Ces autres formats, influencent-ils ton travail ?

La référence à la peinture a été trop présente pour moi. Par exemple, je me rends compte que je ne supporte plus la netteté. Les appareils photos sont trop précis et ils manquent parfois de poésie. Mais au-delà de ça, je ne souhaite pas que mon travail entre dans une case, soit référencé, soumis à des règles ou les enfreignent. Ça soulève aussi la question du maniérisme.

[Stéphane me montre une série de portrait récemment réalisée]

Je suis en train de travailler cette série, je la trouve inspirante, elle résonne. Ça me plaît.

Quelles sont les techniques et/ou matières que tu aimes travailler ?

Disons que je mets en place des façons de procéder. Il y a différentes choses que j’aime bien faire. J’adore me balader dans la rue et faire des photos, où que ce soit.

Voyager à l’étranger est un super prétexte pour aller découvrir. Arriver à sortir des images épatantes c’est fantastique. 

Je connais ma façon de procéder, j’ai su la mettre en place et avec le temps, je parviens à l’améliorer. Par exemple, j’ai longtemps travaillé avec la couleur et je reviens petit à petit vers le noir et blanc. Ça évolue. Les choses que je fais en photo sont systématiquement des procédés : photos de rues, essais sur humain au studio et le photoreportage qui évolue et duquel je me détache.

Connais-tu les modèles qui posent pour toi ?

Non.
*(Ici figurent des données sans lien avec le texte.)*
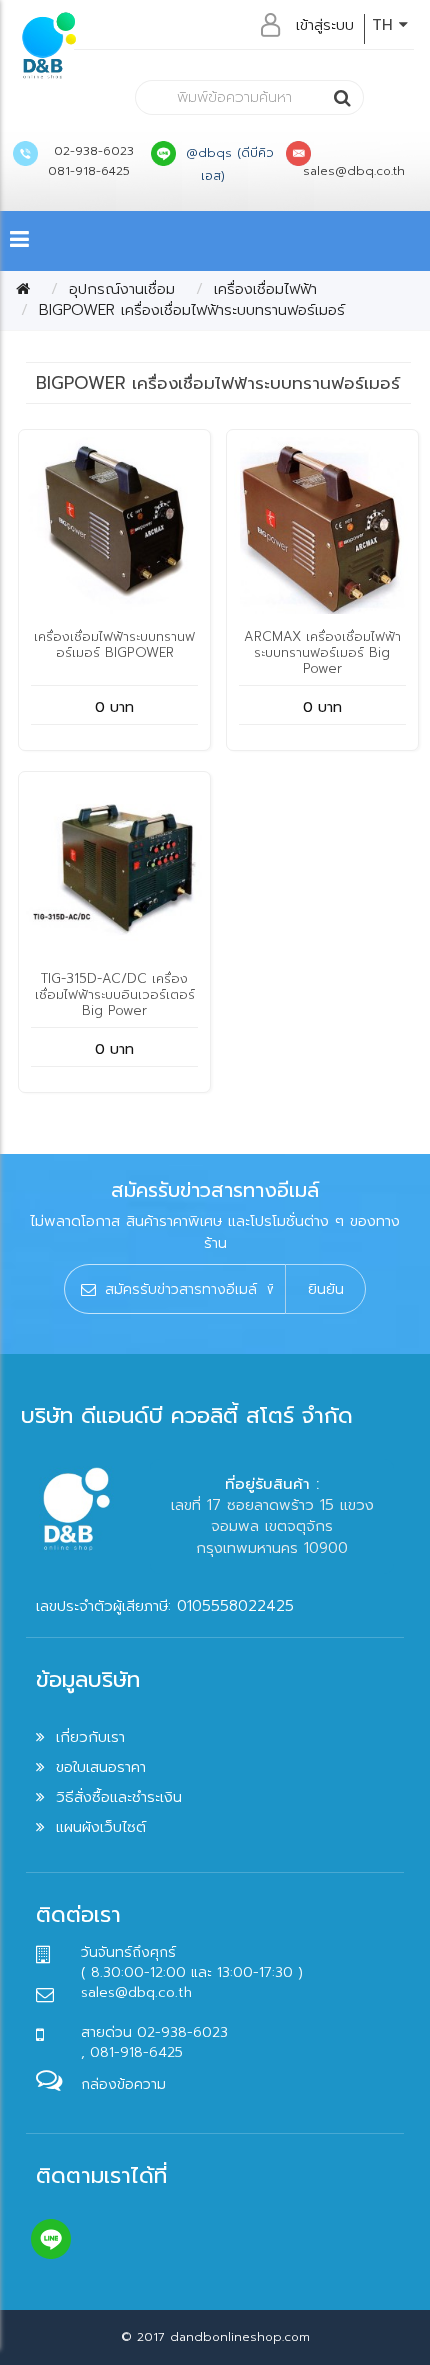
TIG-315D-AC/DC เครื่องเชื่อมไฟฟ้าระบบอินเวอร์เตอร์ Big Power (115, 994)
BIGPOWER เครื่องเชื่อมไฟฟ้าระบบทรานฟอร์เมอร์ (192, 310)
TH (385, 25)
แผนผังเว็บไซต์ (101, 1827)
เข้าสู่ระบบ (325, 25)
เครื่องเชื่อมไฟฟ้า (265, 289)
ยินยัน (326, 1289)
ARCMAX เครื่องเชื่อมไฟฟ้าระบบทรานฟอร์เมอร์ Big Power (322, 652)
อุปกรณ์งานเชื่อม (122, 289)
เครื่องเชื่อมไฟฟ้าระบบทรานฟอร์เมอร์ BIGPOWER (114, 644)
Je poste des annonces et des gens se proposent.  En ce moment je photographie le nu donc tous mes copains n’ont peut-être pas envie de poser nu… Les dernières expérimentations se sont faites sur des personnes jeunes. J’ai essayé avec des personnes âges, des personnes qui ont de l’embonpoint. C’est passionnant, mais très compliqué. 

[réflexion sur la facilité qu’ a un photographe à photographier une morphologie filiforme, le grotesque des formes corporelles opulentes – référence à Peter Lindbergh]
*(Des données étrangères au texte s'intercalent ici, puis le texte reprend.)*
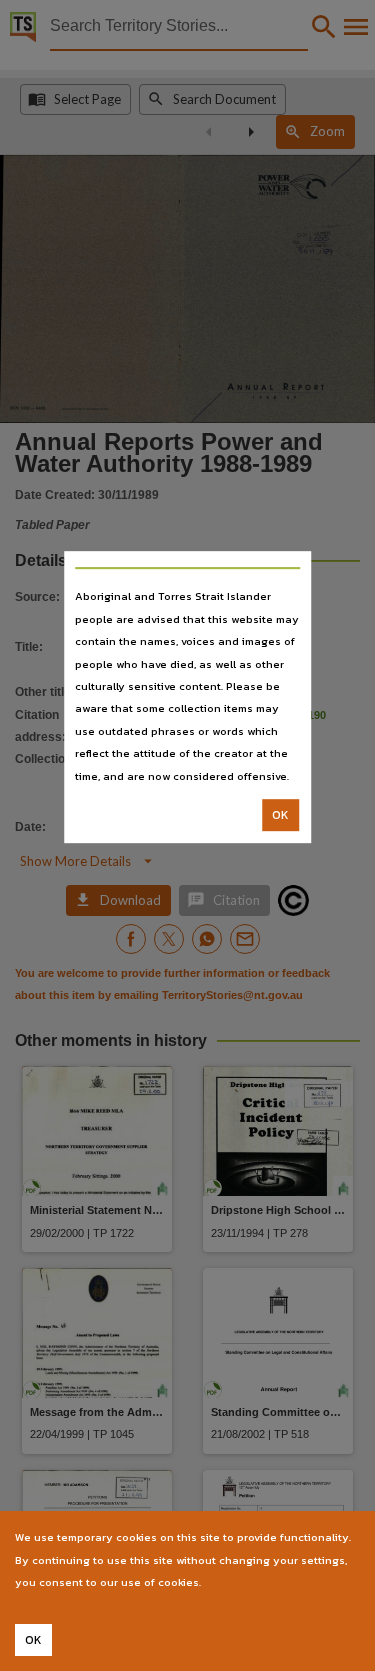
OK (280, 815)
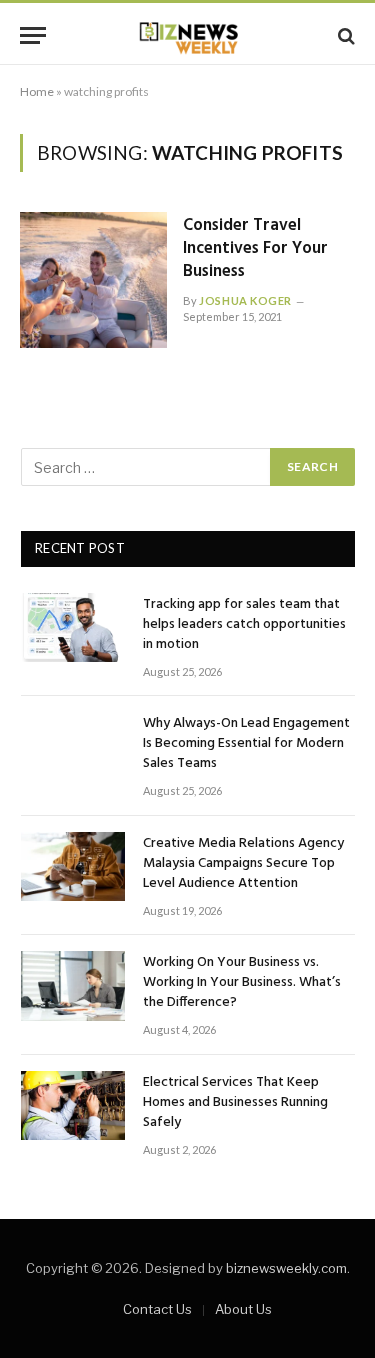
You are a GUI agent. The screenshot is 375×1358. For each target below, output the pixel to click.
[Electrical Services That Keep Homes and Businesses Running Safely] (73, 1105)
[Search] (344, 35)
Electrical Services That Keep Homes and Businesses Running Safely (235, 1102)
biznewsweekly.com (286, 1268)
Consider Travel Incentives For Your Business (255, 248)
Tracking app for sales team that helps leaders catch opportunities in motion (244, 624)
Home (37, 91)
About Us (243, 1309)
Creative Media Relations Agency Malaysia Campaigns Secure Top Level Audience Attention (243, 863)
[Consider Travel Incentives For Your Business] (93, 280)
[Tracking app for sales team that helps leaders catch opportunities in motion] (73, 627)
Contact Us (157, 1309)
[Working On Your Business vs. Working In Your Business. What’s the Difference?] (73, 985)
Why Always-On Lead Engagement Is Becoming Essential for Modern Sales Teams (246, 743)
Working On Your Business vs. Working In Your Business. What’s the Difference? (242, 982)
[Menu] (33, 35)
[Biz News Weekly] (188, 35)
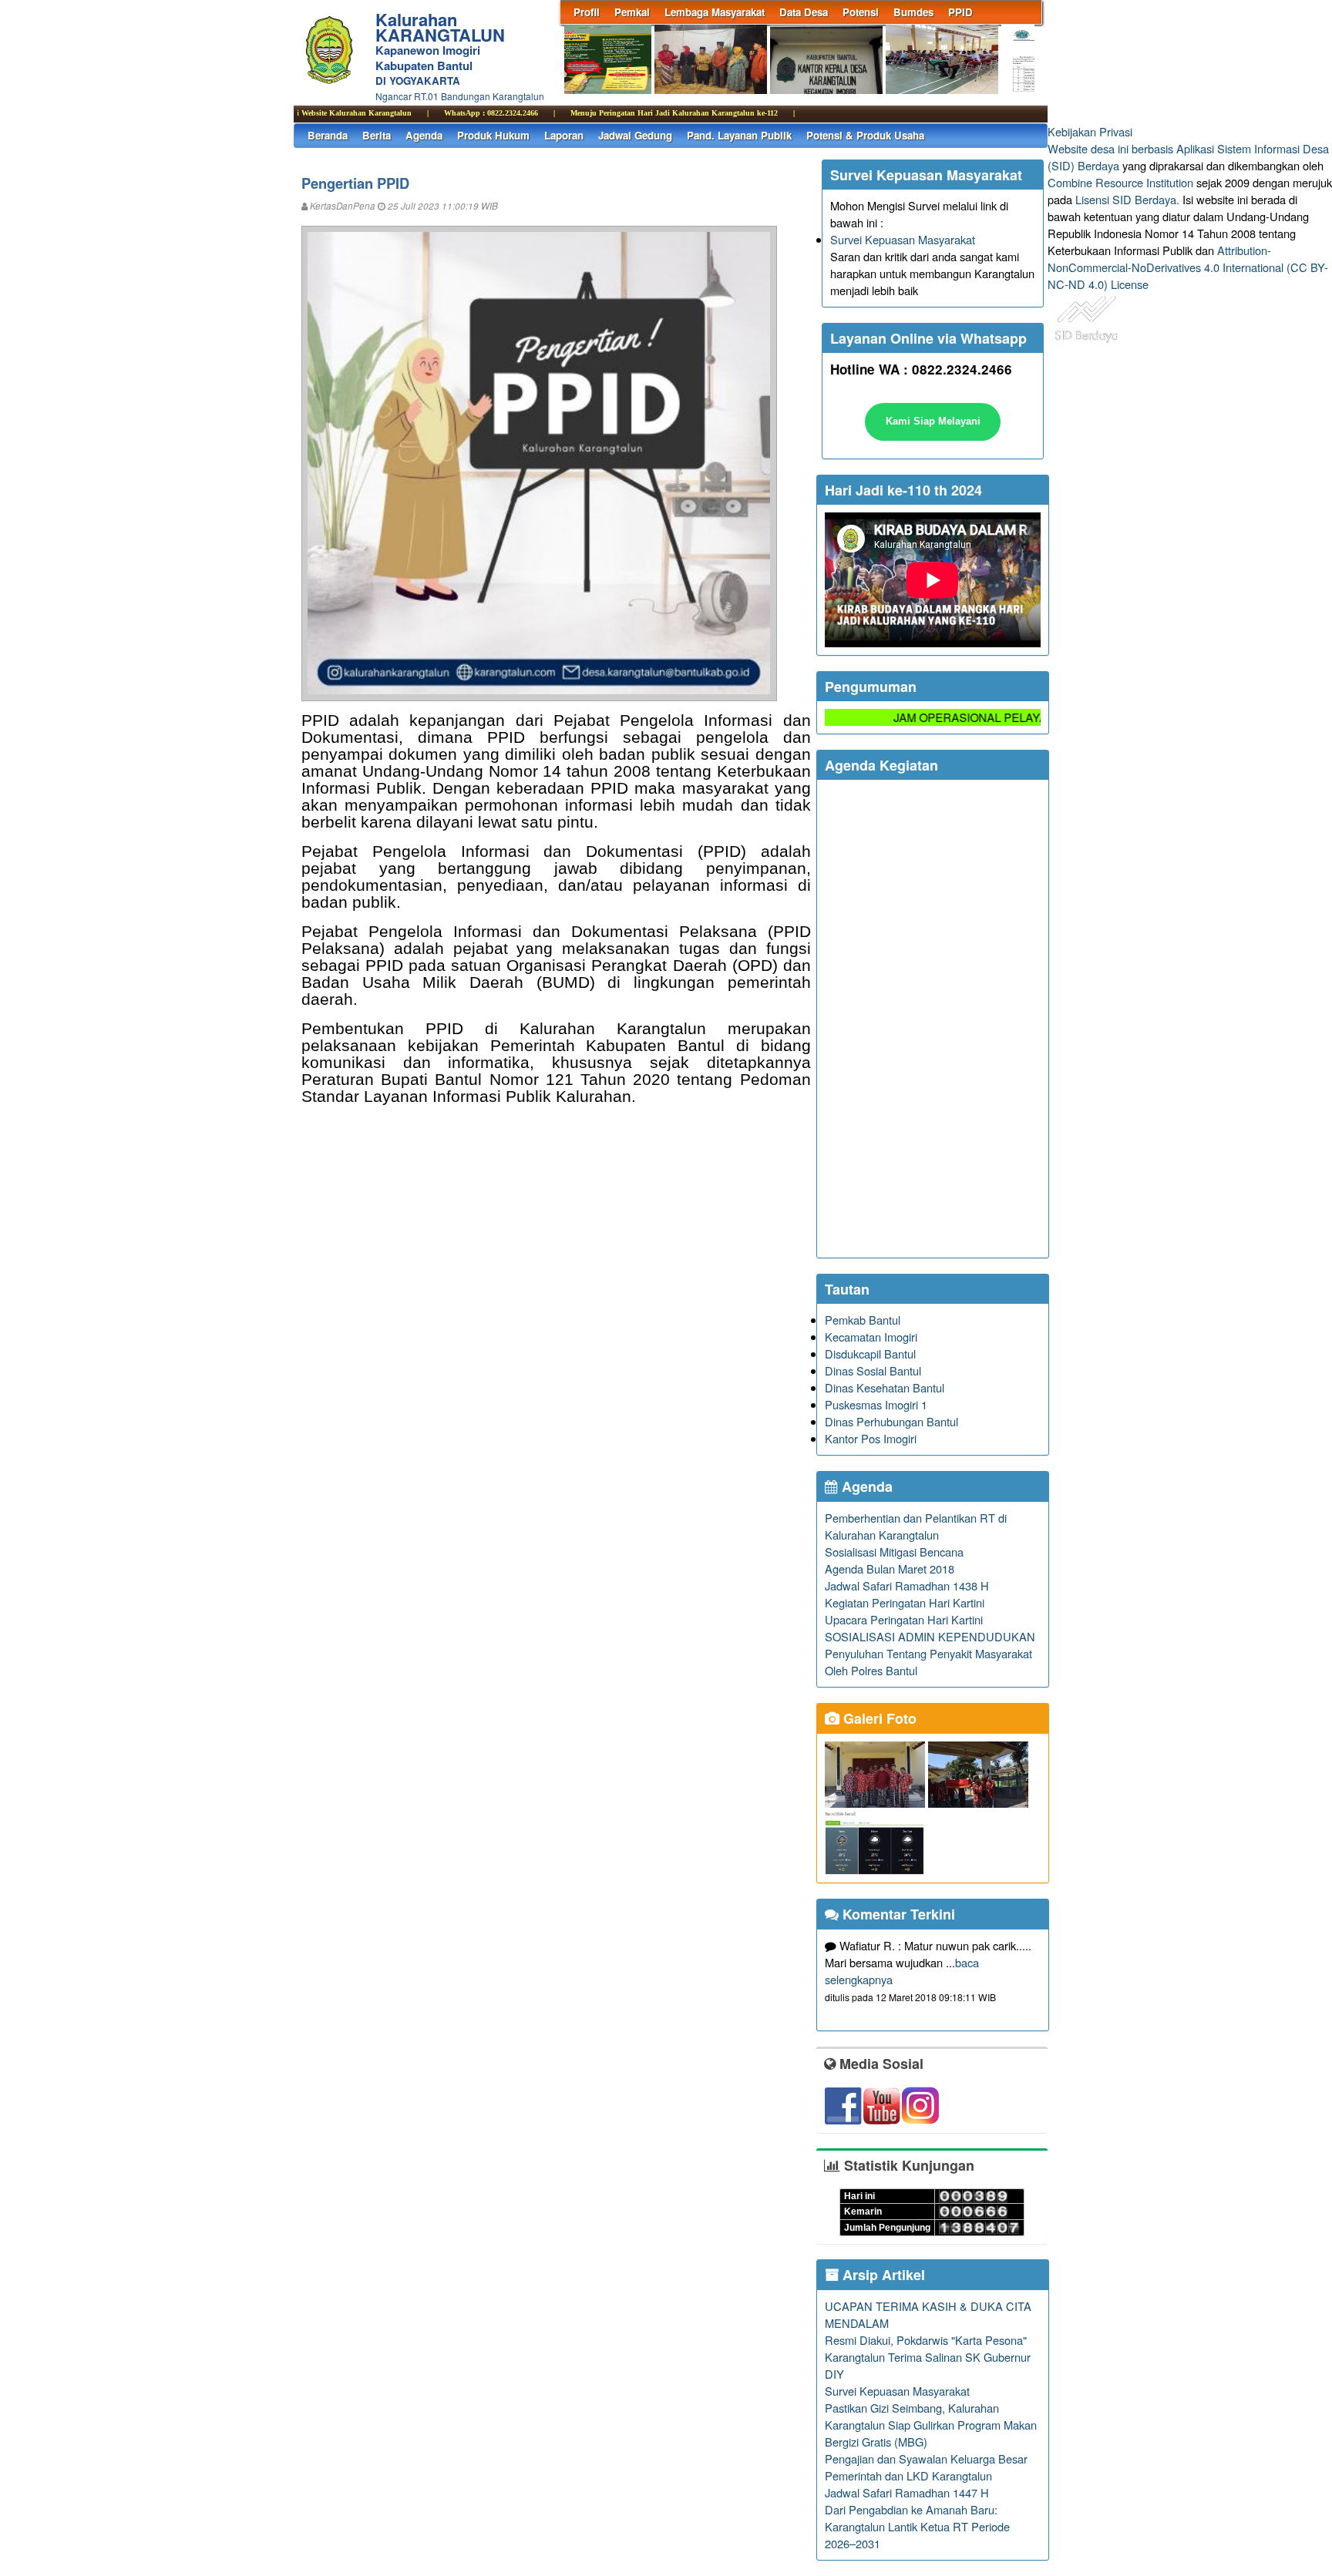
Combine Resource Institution (1120, 182)
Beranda (328, 135)
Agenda (423, 135)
La photographie est crue. Elle t’autorise à poser ton regard, contrairement à la réalité. En photo il manque la parole, l’expression, la jovialité de la personne. La personne n’est rapidement plus qu’un volume, un physique.

Quels sont les artistes dont tu apprécies l’œuvre ?

Il y en a trop. Je ne saurais pas dire. En plus, j’en découvre régulièrement, il va en manquer. 

[hésitation]

Après avoir expérimenté le noir et blanc et en me mettant à la couleur je suis rapidement impressionné par le travail des coloristes comme Harry Guyaert ou Stephen Shore. Ce sont des photographes de chez Magnum.

En amont, j’apprécie aussi H.Cartier-Bresson

Sinon, Depardon ou Koudelka. 

Ensuite il a plein de jeunes photographes, beaucoup produisent des travaux extraordinaires et ont du talent.

Je viens du format photojournalisme, alors j’aime les travaux cadrés, organisés. Les compositions pensées et soignées me parlent. Au contraire, d’autres courants comme l’instantané, me parlent moins. J’attache une importance à la composition.

Si tu devais être un objet, lequel serais-tu ?

Un objet ? Aucune idée. Je n’ai jamais pensé à ça. C’est une drôle de question.

[hésitation]

Une machine de téléportation. J’aimerais pouvoir me dématérialiser pour me matérialiser de nouveau ailleurs. J’adore voyager. 

Où pouvons-nous trouver ton art ?

Ici, dans mon atelier ou sur mon site web. Je n’expose pas en ce moment. Mais, après 15 ans passés dans la presse, j’ai envie de monter mon travail. J’y travaille en parallèle de mes cours de photo.